UNUM filed a motion for summary judgment to dismiss the insured’s claims for breach of the implied covenant of good faith and fair dealing (bad faith), intentional infliction of emotional distress and punitive damages.  To defeat the bad faith claim, UNUM relied on the “genuine dispute doctrine.”  In rendering its ruling, the court noted that the overarching issue in a bad faith claim is whether the insurer’s claims-handling conduct was reasonable.  Amadeo v. Principal Mut. Life Ins. Co., 290 F.3d 1152, 1161 (9th Cir. 2002).  The court then explained the applicability of the genuine dispute doctrine:

“The genuine issue rule in the context of bad faith claims allows a district court to grant summary judgment when it is undisputed or indisputable that the basis for the insurer’s denial of benefits was reasonable–for example, where even under the plaintiff’s version of the facts there is a genuine issue as to the insurer’s liability under California law. In such a case, because a bad faith claim can succeed only if the insurer’s conduct was unreasonable, the insurer is entitled to judgment as a matter of law.” Amadeo, 290 F.3d at 1161-62 (citation omitted). “On the other hand, an insurer is not entitled to judgment as a matter of law where, viewing the facts in the light most favorable to the plaintiff, a jury could conclude that the insurer acted unreasonably.” Id. at 1162 (citation omitted)(emphasis added).

The court held that a reasonable jury could conclude that UNUM acted unreasonably when it was informed that the evidence UNUM relied upon to deny the insured’s claim was wrong (i.e., the surveillance was of someone other than the insured).  The court further determined that there was no evidence that UNUM’s experts evaluated the evidence with an eye towards favoring the insured and in a manner which would indicate that she was indeed disabled as she and her doctors asserted.  The court relied upon the facts as viewed “in the light most favorable to Plaintiff” to determine that a jury could conclude that UNUM acted unreasonably, and thus in bad faith when it denied the insured’s claim.  The court therefore denied UNUM’s motion for summary judgment.

The court also discussed UNUM’s initial erroneous determination that the claim was governed by ERISA, and held that it created evidence of insurer bias, which could also indicate and support a claim for bad faith. Hangarter v. Provident Life & Acc. Ins. Co., 373 F.3d 998, 1010 (9th Cir. 2004) (citing Chateau Chamberay Homeowners Ass’n v. Associated Int’l Ins. Co., 90 Cal. App. 4th 335, 348 (2001)).
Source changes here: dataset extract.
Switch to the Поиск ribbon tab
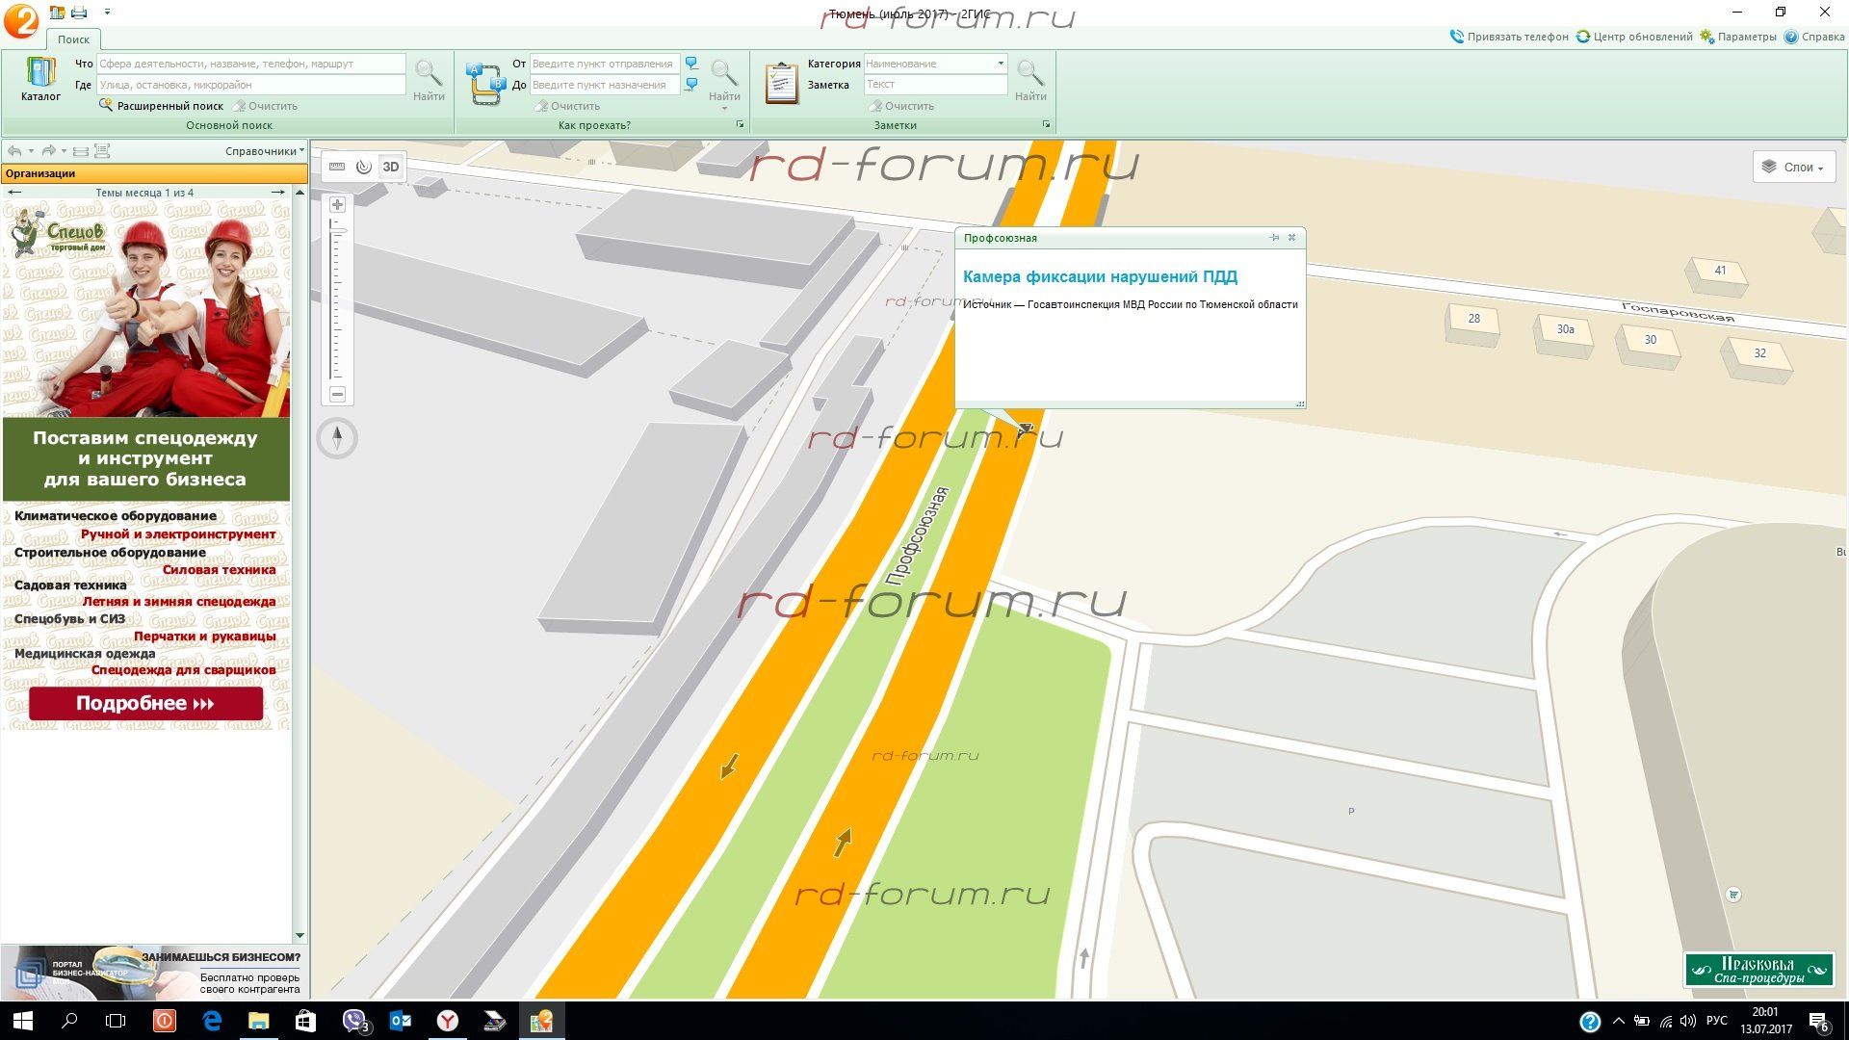 coord(73,39)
The court placed a premium on UNUM’s apparent failure to reasonably and thoroughly investigate the insured’s claim.  In particular, the court found that UNUM’s failure to seek an independent medical examination of the insured supported her claim that UNUM acted unreasonably.  In so finding, the court discussed a line of cases which suggest that an insurer’s sole reliance on its own in-house experts, and its failure to obtain an independent medical examination, is clear evidence that an insurer has acted unreasonably.

Based on these findings, the court held that the insured’s claims for intentional infliction of emotional distress and for punitive damages were equally as viable based on UNUM’s potentially unreasonable conduct in evaluating the insured’s claim.
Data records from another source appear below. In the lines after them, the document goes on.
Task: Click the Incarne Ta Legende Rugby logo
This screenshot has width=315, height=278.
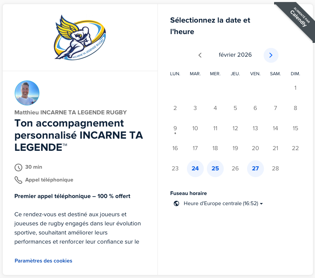Action: click(80, 37)
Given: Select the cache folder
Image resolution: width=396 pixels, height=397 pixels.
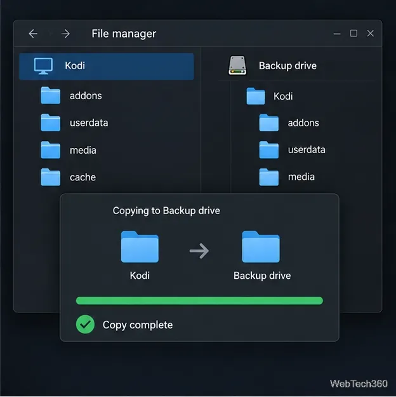Looking at the screenshot, I should pyautogui.click(x=69, y=177).
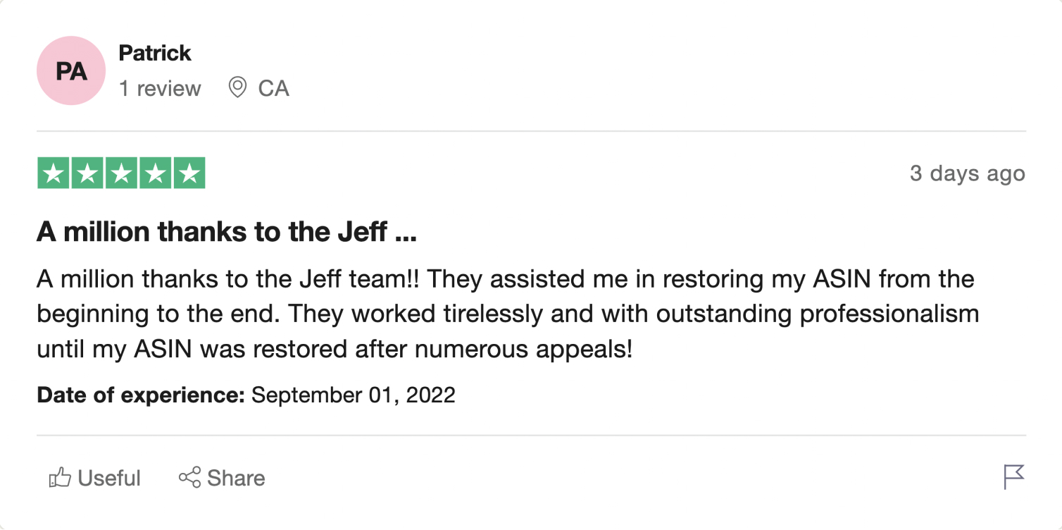Flag this review with the flag icon

point(1013,477)
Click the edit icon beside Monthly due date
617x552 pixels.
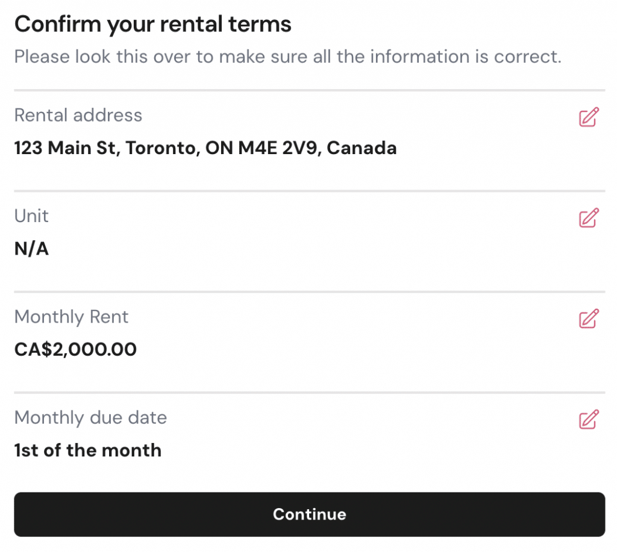pos(589,420)
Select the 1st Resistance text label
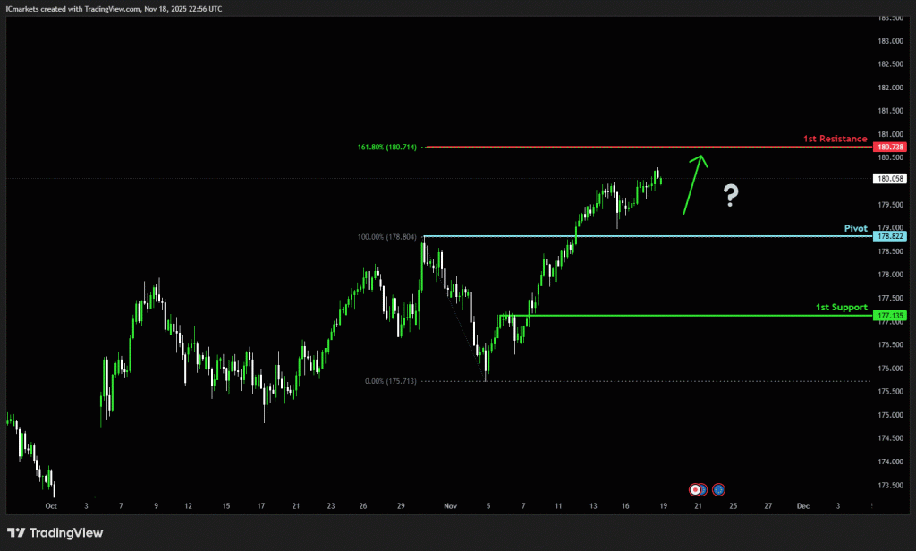The image size is (916, 551). pyautogui.click(x=835, y=139)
With this decision, the court made it very clear that an insurer cannot escape liability for bad faith by relying on its own in-house experts and ignoring evidence presented by an insured which, when viewed in favor of the insured, would indicate coverage should be afforded.  An insurer cannot create a “genuine dispute” as to coverage on which it can deny an insured’s claim simply by relying on its own in-house experts.  An insurer who does so, does so at its own peril, and opens itself up to claims for bad faith and punitive damages.